Fraud-R1 : A Multi-Round Benchmark for Assessing the Robustness of LLM Against Augmented Fraud and Phishing Inducements
Shu Yang, Shenzhe Zhu, Zeyu Wu, Keyu Wang, Junchi Yao, Junchao Wu, Lijie Hu, Mengdi Li, Derek F. Wong, Di Wang
TL;DR
Fraud-R1 presents a bilingual, multi-round benchmark to test LLM defenses against real-world fraud and phishing across five categories. It combines a base dataset with a rule-based augmentation pipeline to simulate progressive fraud tactics and evaluates models under Helpful Assistant and Role-play settings, using a GPT-4o-mini judge to compute Defense Success Rate and related metrics. The results reveal substantial challenges in detecting fraud, especially in role-play and fake job postings, and show language-induced performance gaps, underscoring the need for multilingual fraud detection enhancements. The work also discusses ethical considerations and safeguards against misuse, aiming to advance safer, more robust AI-powered decision-making.
Abstract
We introduce Fraud-R1, a benchmark designed to evaluate LLMs' ability to defend against internet fraud and phishing in dynamic, real-world scenarios. Fraud-R1 comprises 8,564 fraud cases sourced from phishing scams, fake job postings, social media, and news, categorized into 5 major fraud types. Unlike previous benchmarks, Fraud-R1 introduces a multi-round evaluation pipeline to assess LLMs' resistance to fraud at different stages, including credibility building, urgency creation, and emotional manipulation.
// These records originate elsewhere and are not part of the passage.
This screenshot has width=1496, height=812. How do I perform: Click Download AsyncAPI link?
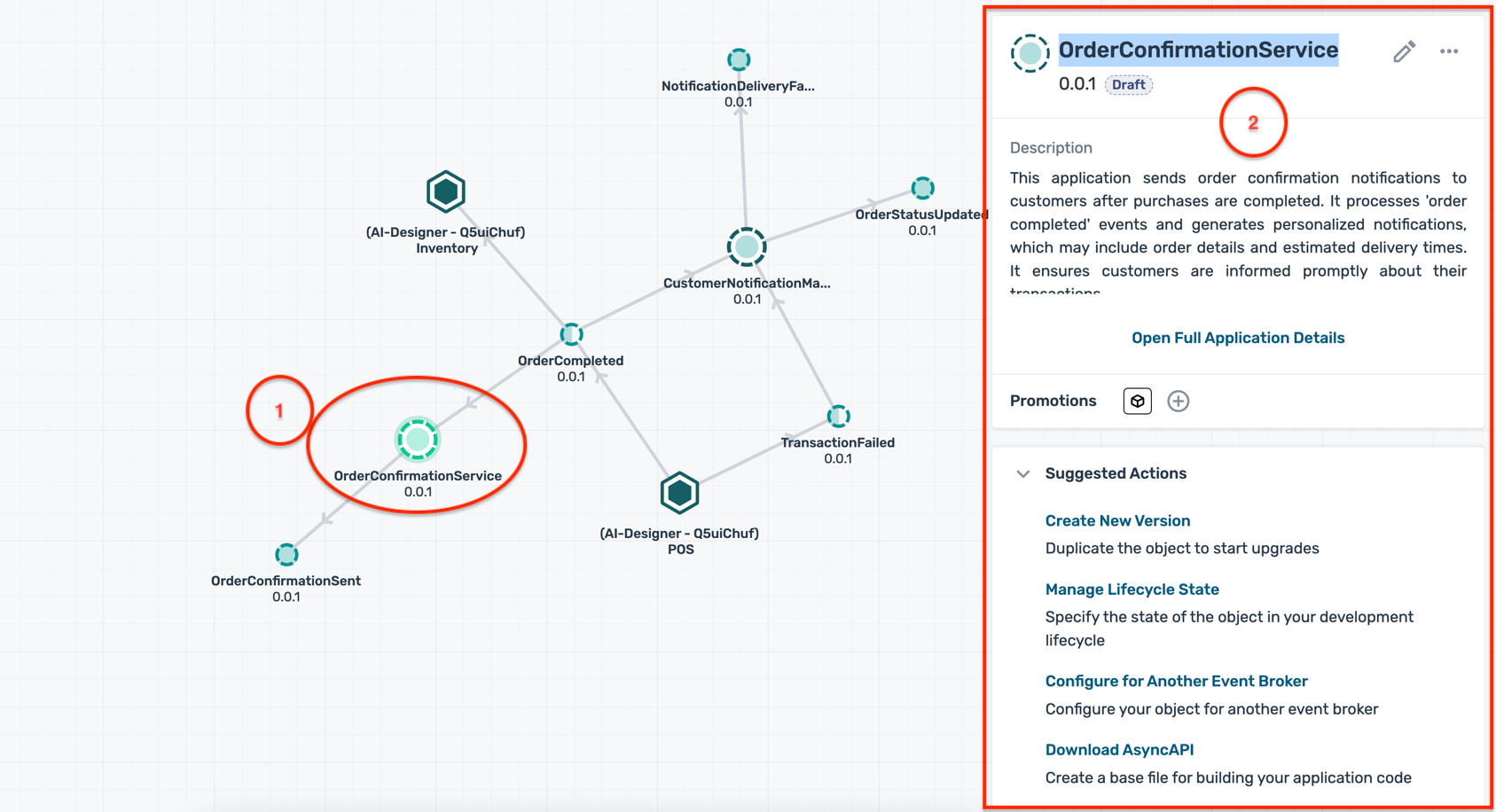pyautogui.click(x=1119, y=749)
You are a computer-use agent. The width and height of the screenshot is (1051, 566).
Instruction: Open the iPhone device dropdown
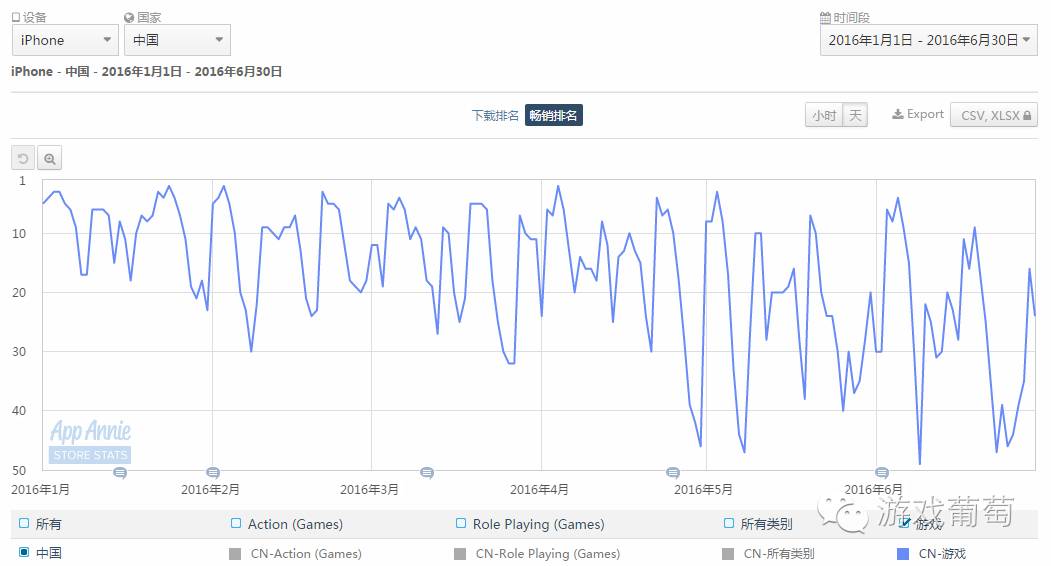tap(66, 40)
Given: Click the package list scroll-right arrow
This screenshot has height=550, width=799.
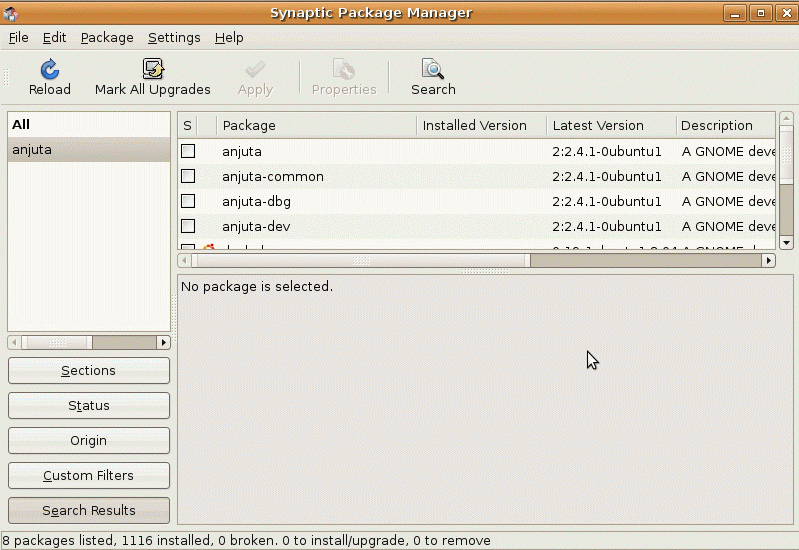Looking at the screenshot, I should point(768,260).
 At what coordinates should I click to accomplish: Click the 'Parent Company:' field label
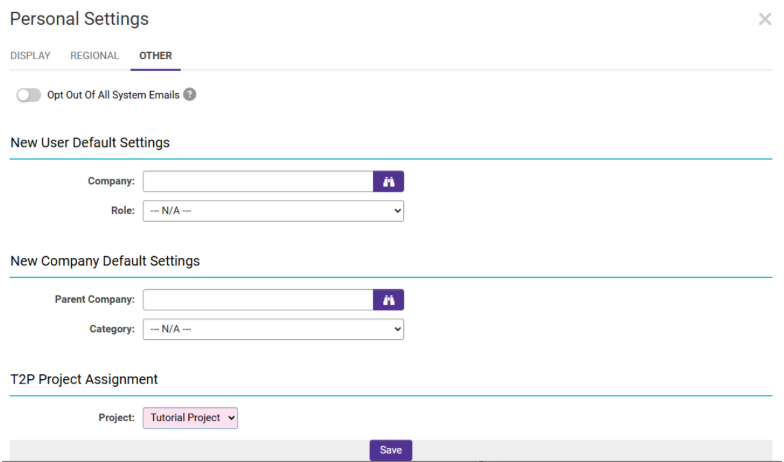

Furthermore, we evaluate 15 LLMs under two settings: 1. Helpful-Assistant, where the LLM provides general decision-making assistance, and 2. Role-play, where the model assumes a specific persona, widely used in real-world agent-based interactions. Our evaluation reveals the significant challenges in defending against fraud and phishing inducement, especially in role-play settings and fake job postings. Additionally, we observe a substantial performance gap between Chinese and English, underscoring the need for improved multilingual fraud detection capabilities.